● Exercise aim
Starting at the line that contains "Pierre Terrien (278, 2498)", set down each line exactly until the records end, keeping both ends and adding nothing.

[[ Data extract open ]]

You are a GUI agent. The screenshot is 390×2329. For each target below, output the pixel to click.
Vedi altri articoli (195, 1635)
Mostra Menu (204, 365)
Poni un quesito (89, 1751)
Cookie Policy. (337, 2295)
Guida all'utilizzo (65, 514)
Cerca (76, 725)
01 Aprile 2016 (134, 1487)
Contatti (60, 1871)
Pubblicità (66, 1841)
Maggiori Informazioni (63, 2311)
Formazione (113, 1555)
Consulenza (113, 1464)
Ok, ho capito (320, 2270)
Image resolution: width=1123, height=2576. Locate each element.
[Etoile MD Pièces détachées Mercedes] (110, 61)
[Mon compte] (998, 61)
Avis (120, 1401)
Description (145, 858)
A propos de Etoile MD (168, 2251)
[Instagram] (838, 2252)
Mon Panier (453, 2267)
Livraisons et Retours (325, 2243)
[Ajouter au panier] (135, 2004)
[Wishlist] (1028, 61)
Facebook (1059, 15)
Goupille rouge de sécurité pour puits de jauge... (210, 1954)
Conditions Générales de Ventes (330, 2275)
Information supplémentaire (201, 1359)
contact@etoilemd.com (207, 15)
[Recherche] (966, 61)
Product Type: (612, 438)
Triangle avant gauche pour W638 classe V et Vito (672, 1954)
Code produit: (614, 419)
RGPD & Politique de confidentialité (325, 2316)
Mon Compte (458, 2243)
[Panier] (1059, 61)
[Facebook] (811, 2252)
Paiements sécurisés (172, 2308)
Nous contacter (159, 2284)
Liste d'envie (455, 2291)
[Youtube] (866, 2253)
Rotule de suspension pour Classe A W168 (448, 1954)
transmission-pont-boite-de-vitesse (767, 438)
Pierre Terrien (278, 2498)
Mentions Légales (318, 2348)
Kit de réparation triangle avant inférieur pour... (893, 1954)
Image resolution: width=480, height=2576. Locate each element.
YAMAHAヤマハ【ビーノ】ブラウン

[[ Data extract closed ]]

● Exercise output
Pierre Terrien (278, 2498)
Mentions Légales (318, 2348)
Kit de réparation triangle avant inférieur pour... (893, 1954)
Image resolution: width=480, height=2576. Locate each element.
YAMAHAヤマハ【ビーノ】ブラウン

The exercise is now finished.